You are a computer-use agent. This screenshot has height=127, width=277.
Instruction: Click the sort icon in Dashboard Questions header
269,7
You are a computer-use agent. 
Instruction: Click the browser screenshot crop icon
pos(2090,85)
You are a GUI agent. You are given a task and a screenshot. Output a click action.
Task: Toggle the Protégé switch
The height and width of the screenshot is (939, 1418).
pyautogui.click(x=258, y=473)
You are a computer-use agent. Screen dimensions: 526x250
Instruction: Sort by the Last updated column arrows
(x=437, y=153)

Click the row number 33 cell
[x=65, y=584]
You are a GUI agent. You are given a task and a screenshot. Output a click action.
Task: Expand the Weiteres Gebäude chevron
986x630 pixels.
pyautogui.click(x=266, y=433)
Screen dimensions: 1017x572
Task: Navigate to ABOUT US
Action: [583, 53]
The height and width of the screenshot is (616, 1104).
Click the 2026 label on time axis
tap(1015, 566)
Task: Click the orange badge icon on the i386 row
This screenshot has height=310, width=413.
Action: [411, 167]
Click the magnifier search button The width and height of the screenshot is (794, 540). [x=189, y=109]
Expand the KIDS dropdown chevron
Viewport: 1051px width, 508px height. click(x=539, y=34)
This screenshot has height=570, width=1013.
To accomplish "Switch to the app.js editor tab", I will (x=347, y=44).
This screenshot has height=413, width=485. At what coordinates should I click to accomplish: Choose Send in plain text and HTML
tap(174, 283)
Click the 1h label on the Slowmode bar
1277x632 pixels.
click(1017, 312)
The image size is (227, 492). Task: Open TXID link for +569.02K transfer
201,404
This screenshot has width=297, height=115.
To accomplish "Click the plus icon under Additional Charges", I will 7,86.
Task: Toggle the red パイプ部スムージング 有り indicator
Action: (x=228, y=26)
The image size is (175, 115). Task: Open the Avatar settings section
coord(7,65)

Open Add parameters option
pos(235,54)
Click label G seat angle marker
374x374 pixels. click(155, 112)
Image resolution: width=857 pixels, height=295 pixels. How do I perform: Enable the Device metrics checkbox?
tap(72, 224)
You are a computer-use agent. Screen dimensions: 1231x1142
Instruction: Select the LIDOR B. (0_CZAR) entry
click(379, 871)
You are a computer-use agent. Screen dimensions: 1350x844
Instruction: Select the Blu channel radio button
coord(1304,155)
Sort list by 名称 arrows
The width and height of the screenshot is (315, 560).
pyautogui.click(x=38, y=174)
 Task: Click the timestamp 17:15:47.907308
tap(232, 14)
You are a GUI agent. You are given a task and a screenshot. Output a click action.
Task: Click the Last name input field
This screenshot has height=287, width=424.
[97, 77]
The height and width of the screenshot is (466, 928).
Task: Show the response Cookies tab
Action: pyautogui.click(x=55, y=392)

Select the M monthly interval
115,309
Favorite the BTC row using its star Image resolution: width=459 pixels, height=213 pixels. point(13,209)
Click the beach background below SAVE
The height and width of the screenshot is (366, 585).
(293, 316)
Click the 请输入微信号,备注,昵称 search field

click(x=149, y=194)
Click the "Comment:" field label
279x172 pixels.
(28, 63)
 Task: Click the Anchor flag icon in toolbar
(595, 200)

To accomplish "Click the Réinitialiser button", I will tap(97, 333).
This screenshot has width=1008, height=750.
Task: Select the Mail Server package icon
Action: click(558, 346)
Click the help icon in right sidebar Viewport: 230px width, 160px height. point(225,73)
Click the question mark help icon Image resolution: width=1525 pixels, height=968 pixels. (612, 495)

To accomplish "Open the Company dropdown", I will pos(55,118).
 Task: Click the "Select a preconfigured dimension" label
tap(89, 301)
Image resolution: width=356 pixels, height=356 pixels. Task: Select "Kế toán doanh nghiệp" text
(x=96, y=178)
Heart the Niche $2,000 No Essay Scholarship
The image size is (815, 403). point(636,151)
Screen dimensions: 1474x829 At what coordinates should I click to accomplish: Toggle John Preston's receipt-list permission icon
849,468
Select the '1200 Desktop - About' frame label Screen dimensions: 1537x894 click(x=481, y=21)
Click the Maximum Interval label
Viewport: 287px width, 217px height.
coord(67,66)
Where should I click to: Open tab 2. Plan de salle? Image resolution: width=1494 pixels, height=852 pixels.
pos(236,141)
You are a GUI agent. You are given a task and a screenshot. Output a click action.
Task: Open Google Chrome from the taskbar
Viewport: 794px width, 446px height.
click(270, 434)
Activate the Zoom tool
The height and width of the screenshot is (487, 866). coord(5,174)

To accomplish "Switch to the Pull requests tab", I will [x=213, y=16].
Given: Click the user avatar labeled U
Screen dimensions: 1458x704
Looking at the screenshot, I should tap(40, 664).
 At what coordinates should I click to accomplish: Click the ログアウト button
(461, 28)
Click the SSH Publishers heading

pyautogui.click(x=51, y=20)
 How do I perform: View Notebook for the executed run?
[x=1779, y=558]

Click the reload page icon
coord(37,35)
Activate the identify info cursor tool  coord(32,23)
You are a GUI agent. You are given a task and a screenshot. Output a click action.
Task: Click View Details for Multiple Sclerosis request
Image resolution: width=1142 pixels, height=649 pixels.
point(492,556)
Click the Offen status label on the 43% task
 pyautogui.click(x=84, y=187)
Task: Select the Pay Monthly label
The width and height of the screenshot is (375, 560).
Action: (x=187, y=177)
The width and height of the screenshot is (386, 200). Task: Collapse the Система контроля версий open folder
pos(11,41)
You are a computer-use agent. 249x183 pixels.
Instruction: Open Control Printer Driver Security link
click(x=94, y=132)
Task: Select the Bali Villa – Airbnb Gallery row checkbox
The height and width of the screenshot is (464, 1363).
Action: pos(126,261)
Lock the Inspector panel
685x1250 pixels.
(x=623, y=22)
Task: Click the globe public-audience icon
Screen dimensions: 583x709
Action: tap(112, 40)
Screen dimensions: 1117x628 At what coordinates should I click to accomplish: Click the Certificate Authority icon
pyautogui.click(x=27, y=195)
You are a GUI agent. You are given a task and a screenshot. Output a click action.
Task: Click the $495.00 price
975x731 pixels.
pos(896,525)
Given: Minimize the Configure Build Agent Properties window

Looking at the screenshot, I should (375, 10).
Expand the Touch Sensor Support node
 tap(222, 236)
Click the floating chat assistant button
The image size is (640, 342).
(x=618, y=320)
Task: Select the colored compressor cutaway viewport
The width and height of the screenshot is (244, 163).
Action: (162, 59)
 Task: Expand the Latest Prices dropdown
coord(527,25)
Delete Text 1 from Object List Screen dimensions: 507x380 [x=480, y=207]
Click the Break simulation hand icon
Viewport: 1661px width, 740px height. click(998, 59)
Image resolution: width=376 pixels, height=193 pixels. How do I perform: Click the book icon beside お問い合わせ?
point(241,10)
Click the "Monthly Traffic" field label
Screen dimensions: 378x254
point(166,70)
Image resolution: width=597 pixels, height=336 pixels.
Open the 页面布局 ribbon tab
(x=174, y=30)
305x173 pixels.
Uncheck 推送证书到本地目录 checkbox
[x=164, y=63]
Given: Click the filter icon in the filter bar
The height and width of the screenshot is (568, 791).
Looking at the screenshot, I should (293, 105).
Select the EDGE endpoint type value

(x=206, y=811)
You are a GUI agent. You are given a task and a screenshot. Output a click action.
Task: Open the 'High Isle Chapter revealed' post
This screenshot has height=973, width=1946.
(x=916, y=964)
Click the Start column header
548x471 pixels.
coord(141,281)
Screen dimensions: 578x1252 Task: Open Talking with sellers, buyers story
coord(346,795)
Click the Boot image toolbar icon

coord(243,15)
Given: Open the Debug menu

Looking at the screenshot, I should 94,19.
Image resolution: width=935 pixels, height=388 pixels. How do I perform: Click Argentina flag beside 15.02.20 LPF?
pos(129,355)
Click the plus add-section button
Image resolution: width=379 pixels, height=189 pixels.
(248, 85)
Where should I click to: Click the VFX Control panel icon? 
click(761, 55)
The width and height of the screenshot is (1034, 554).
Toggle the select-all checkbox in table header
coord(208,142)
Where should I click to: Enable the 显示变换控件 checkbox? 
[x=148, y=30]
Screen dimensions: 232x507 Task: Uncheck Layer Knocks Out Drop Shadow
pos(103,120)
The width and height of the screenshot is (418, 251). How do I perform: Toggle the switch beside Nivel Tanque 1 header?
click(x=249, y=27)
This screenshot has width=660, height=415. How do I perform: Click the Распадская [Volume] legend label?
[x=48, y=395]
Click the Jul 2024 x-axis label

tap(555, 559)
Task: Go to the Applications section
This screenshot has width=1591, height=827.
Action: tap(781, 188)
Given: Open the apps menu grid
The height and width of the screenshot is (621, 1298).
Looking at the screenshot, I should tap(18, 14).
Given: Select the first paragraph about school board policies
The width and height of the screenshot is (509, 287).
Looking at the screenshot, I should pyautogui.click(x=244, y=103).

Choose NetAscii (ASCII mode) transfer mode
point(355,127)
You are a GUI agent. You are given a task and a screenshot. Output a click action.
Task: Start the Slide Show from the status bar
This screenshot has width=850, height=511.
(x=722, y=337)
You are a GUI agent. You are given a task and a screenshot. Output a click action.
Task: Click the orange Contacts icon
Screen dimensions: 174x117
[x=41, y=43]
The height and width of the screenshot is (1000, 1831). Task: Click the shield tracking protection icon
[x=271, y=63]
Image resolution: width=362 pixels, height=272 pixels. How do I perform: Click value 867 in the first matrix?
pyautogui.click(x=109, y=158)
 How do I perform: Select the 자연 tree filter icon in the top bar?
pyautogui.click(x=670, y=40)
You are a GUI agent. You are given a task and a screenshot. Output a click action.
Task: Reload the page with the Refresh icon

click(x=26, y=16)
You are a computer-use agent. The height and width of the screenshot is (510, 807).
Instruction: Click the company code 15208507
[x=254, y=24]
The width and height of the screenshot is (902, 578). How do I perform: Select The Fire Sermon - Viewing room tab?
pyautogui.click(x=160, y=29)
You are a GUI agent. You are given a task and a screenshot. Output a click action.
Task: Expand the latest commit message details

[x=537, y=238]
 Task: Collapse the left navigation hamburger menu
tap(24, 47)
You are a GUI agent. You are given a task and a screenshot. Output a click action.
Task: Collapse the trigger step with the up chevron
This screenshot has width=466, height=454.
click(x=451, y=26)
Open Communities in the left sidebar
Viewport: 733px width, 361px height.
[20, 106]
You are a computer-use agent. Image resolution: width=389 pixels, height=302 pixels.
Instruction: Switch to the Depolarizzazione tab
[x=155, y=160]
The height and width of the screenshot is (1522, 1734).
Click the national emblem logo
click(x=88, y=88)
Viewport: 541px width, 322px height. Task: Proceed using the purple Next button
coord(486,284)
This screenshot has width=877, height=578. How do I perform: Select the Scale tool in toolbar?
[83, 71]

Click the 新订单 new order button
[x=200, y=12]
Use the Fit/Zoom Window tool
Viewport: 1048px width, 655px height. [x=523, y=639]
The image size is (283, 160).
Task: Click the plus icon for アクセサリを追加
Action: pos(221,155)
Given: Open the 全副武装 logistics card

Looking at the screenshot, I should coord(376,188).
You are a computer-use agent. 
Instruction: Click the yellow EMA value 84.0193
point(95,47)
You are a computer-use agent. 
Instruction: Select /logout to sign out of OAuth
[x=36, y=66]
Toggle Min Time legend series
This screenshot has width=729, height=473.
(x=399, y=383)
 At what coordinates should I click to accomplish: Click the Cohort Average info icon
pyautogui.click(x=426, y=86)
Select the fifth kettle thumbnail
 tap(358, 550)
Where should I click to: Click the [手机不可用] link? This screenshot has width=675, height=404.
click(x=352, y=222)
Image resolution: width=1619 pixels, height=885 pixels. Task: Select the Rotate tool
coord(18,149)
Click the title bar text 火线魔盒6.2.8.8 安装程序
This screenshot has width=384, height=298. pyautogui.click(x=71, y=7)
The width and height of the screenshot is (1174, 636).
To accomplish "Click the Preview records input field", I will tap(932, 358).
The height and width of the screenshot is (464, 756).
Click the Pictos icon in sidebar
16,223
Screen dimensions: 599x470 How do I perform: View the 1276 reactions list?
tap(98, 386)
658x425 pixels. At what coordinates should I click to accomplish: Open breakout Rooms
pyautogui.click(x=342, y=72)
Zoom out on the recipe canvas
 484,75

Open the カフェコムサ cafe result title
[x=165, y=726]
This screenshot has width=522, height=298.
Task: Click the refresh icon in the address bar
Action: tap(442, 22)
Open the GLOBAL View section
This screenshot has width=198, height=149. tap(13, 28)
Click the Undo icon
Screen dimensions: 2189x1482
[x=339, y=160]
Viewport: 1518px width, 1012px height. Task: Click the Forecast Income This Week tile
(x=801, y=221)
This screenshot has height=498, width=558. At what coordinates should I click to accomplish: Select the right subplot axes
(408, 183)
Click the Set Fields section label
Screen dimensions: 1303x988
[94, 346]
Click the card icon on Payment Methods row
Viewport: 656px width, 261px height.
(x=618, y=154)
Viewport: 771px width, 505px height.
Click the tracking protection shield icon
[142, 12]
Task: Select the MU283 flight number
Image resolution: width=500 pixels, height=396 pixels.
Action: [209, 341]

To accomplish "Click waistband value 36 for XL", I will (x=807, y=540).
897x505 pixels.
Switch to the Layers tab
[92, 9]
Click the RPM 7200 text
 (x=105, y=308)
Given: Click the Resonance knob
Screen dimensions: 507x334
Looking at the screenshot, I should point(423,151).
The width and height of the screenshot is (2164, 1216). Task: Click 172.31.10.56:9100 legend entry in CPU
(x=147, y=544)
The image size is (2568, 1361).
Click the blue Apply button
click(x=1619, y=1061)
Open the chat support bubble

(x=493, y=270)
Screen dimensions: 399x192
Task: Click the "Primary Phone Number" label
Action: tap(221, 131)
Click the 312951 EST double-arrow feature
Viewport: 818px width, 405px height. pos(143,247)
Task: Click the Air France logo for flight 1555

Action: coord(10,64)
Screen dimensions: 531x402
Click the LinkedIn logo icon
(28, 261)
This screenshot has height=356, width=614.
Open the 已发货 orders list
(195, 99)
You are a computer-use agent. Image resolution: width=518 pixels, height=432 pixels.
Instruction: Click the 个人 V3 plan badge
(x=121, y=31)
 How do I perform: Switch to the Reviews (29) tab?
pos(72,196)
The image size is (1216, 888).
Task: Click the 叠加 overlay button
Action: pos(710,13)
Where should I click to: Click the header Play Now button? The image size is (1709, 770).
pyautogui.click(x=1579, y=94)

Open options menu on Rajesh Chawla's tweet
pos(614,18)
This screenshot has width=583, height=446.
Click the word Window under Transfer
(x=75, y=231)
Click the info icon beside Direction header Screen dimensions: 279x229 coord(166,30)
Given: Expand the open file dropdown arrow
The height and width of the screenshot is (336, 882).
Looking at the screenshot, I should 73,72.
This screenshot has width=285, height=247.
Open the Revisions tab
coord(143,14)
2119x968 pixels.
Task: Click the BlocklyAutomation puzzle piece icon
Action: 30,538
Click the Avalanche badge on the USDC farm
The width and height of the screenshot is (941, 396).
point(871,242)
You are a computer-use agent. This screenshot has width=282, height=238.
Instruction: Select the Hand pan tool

+ + + + +

* [PROBLEM DETAILS] Report each line in the records above that contains the string "section", treating uppercase and lowercase as different.

* [RESPONSE TO THIS TASK]
The image size is (175, 115). Task: Open the Avatar settings section
Click the plus add-section button
Task: Go to the Applications section
Open the GLOBAL View section
Click the Set Fields section label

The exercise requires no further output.